«A meno di mezz’ora da quando è stata data la notizia che la procura di Roma ha ricevuto alcuni documenti ulteriori dalle autorità egiziane, il governo ha preso una decisione grave: quella di rinunciare all’unico strumento di pressione per ottenere verità nel caso di Giulio Regeni di cui l’Italia finora disponeva. Ora tocca al governo dimostrare che questa mossa temeraria può servire davvero, com’è stato sostenuto, a ottenere ‘verità per Giulio’ e che non si tratti solo di una giustificazione maldestra della scelta di sacrificare i diritti umani sull’altare di altri interessi.» Quel che è certo è che Amnesty rimane al fianco della famiglia Regeni e che la battaglia per la verità per Giulio non si ferma

Così commentava il 14 agosto Antonio Marchesi, presidente di Amnesty International Italia, la decisione del governo italiano di rimandare in Egitto un proprio ambasciatore, Giampaolo Cantini, dopo aver richiamato in Italia Maurizio Massari per la scarsa collaborazione dimostrata fin da subito dalle autorità egiziane nell'investigare seriamente per portare alla cattura dei responsabili dell'assassinio del ricercatore italiano Giulio Regeni.

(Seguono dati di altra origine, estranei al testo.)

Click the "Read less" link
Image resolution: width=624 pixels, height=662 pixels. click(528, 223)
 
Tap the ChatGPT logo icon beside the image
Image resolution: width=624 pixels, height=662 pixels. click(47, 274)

Amnesty International, riferendosi alla decisione del governo italiano, parla di mossa temeraria, invitando il governo Geniloni a dimostrare che tale scelta possa realmente essere utile, com’è stato sostenuto, "a ottenere verità per Giulio". Inutile parlare dello scetticismo e dell'amarezza della famiglia Regeni per tale decisione.

Già di per sé tale scelta sembra sbagliata, ma lo è ancor di più dopo la pubblicazione di un articolo del New York Times del 15 agosto in cui si afferma che l'allora presidente del Consiglio Matteo Renzi era stato informato dall'amministrazione Obama, una settimana dopo l'assassinio di Regeni, che la responsabilità di quanto accaduto era da attribuire alle forze di sicurezza egiziane e che i vertici del governo egiziano ne erano a conoscenza.

Il Dipartimento di Stato Usa e la stessa Casa Bianca hanno provveduto ad informare Renzi delle responsabilità dell'Egitto. L'unica omissione nell'informazione è stata quella relativa all'apparato di sicurezza coinvolto nel rapimento, nelle torture e nell'assassinio di Giulio Regeni. Questo per preservare la fonte da cui gli Usa avevano ricevuto la notizia.

E con questi presupposti che cosa ha fatto l'Italia? Dopo aver ricevuto la pecetta giustificativa da mostrare alla stampa nostrana per far vedere che l'Italia non era venuta meno alla sua coerenza con il ricevimento di nuove informazioni sulle indagini da parte della magistratura egiziana, subito Gentiloni ha ripristinato in toto le relazioni diplomatiche con l'Egitto.

Adesso, però, dopo l'articolo del New York Times - a cui comunque la libera stampa italiana non darà alcun risalto - Gentiloni si è trovato in braghe di tela, dimostrando la fragilità della scelta fatta dal suo governo.

Poco importa la giustificazione che gli affari persi dall'Italia siano stati l'occasione per altri paesi europei - ulteriore dimostrazione dell'inessistenza e dell'inutilità dell'Unione europea - di sostituirsi all'Italia nei rapporti economici con l'Egitto, quel che è certo è che Abdel Fatah al-Sisi, direttamente o indirettamente, è responsabile dell'assassinio di Giulio Regeni e che l'Italia continua a fare affari con l'Egitto di cui lui continua ad esserne il presidente.